There is a distinction that should be made here, I believe, between believing that God is worth our attention and resources and actually giving those things to Him. “Worship” is distinct from “an act of worship.” The primary reasoning behind this distinction comes down to attitude. Belief becomes attitude when it affects the way we think and feel. I can sit still and do nothing at all and be worshipping the Lord. Conversely, I can be singing, standing, and maybe even raising my hands, but if my heart and my thoughts are elsewhere, then I am not worshipping. This is why Jesus said, “God is Spirit, and those who worship Him must worship Him in spirit and truth. (John 4:24)”

On the other hand, how can it be true worship if we don’t demonstrate what we believe? James says, “…Show me your faith without your works, and I will show you my faith by my works. (Jas. 2:18)” Curiously, the example that he uses of Abraham offering Isaac on the altar, is also the same place that the word “worship” first appears in the entire bible — Gen. 22 (verse 5).

In Romans 12:1, Paul instructs us to offer our lives as a “living sacrifice” to God and calls it a “reasonable service.” Some translations even use the phrase “service of worship.” If our entire life is to be lived as a service of worship to God, then singing a few songs in a Sunday gathering is only a small portion of worshipping the Lord. Simply coming together is an expression of worship. Every action we perform throughout the day, keeping our hearts and minds turned towards God, is a service of worship. …Even simply breathing is worshipping the Lord.

I had some good responses to my question about whether we should us the term “worship leader” or “lead worshipper,” or if it was worth 🙂 making the distinction. In the end, it’s simply a title we’ve given someone who stands in front and helps us all stay on the same page in a corporate gathering. That person can help us focus and remind us Who we are gathering for. In that sense, “worship leader” would probably be an accurate statement. He [using the generic pronoun here] could only be termed a “lead worshipper” if he is, at heart, focusing on the Lord in spirit and truth, as Jesus defined true worship. As I already mentioned, it is possible to perform actions while our hearts and minds are on other things. Since we cannot truly know the leader’s heart (or the hearts of all those gathered with him), then I think using the title “lead worshipper” is a little presumptive.

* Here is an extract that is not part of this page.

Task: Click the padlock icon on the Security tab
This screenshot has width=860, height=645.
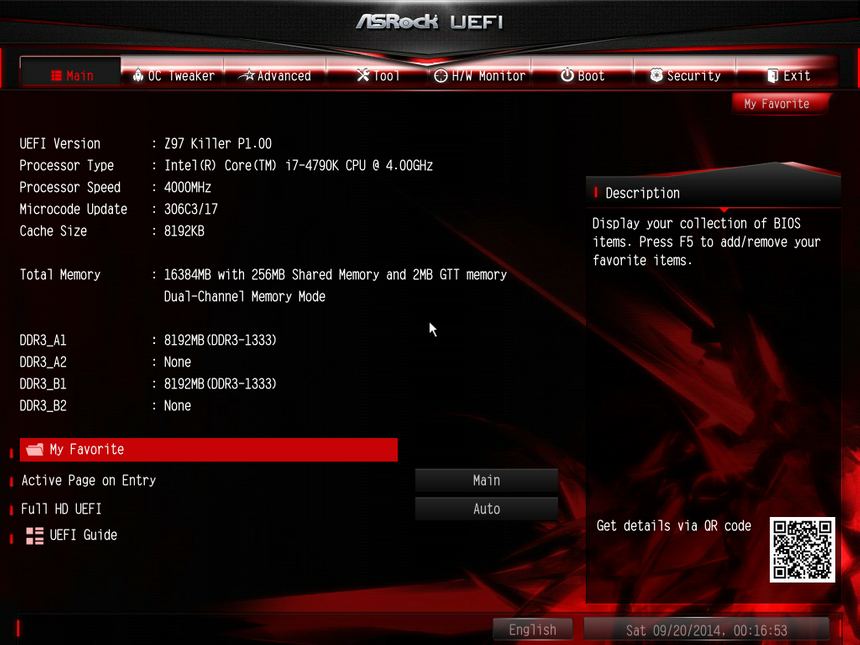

I am, by nature, inclined to believe the best about people. I think the proclamation about having a “lead worshipper” was probably well-intentioned. None of us are above anyone else, and making that kind of statement puts an emphasis on the fact that it is a corporate expression of worship and not a demonstration of an individual or group entertainment for others to simply observe without participating. In other words, we all need to take part in the corporate expression, and no one should be standing on the sidelines or exalted above anyone else.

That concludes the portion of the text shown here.